= Beginning of Section =
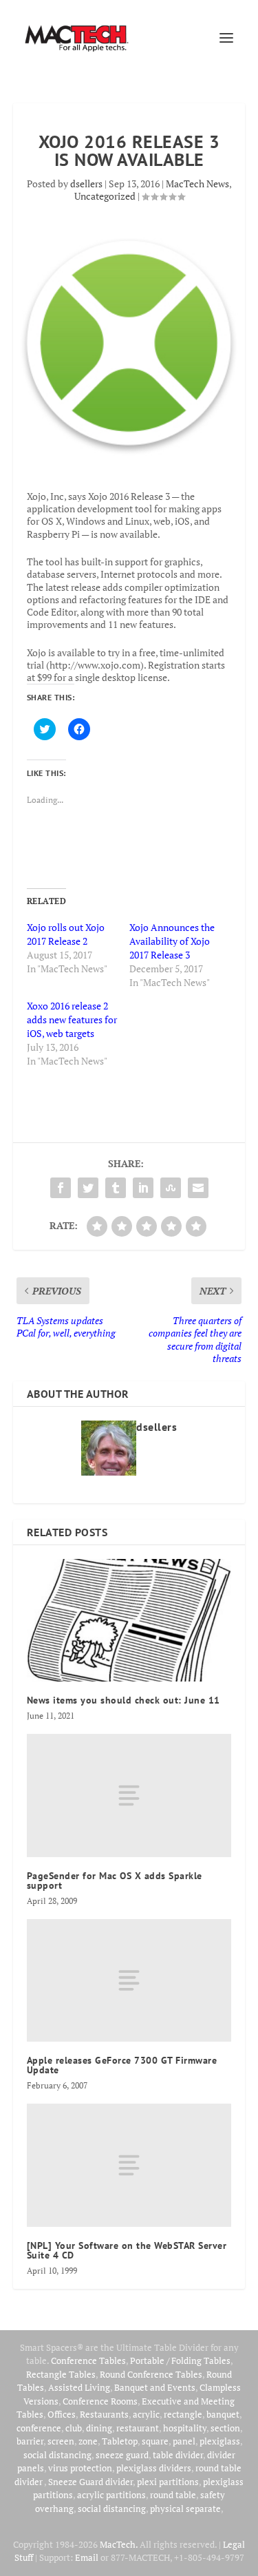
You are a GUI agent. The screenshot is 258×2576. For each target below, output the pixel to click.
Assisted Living (79, 2387)
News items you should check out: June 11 (123, 1700)
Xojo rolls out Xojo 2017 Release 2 (66, 934)
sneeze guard (122, 2455)
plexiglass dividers (153, 2468)
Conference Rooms (100, 2401)
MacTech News (197, 183)
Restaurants (104, 2414)
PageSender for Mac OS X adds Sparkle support (114, 1881)
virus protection (80, 2468)
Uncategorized (105, 195)
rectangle (183, 2414)
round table (173, 2495)
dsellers (86, 183)
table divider (178, 2455)
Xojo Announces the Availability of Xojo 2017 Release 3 (172, 941)
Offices (61, 2414)
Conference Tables (88, 2360)
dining (99, 2428)
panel (184, 2441)
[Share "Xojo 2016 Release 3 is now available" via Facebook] (60, 1188)
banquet (222, 2414)
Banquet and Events (154, 2387)
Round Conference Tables (151, 2374)
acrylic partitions (111, 2495)
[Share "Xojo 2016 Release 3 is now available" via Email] (198, 1188)
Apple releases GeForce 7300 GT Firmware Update (122, 2065)
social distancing (57, 2455)
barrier (30, 2441)
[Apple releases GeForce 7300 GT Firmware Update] (129, 1980)
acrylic (146, 2414)
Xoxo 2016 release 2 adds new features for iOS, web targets (72, 1019)
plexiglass (220, 2441)
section (225, 2428)
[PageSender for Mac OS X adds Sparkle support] (129, 1795)
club (73, 2428)
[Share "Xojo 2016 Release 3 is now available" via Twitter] (88, 1188)
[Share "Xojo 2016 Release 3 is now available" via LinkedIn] (143, 1188)
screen (60, 2441)
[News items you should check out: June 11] (129, 1620)
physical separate (185, 2508)
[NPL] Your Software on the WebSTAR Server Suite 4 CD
= End of Section =
> [EXERCISE OBJECTIVE]:
Whenever a line of the data above includes the word "check", copy that line.

> [ANSWER TO THE EXERCISE]:
News items you should check out: June 11 (123, 1700)
[News items you should check out: June 11] (129, 1620)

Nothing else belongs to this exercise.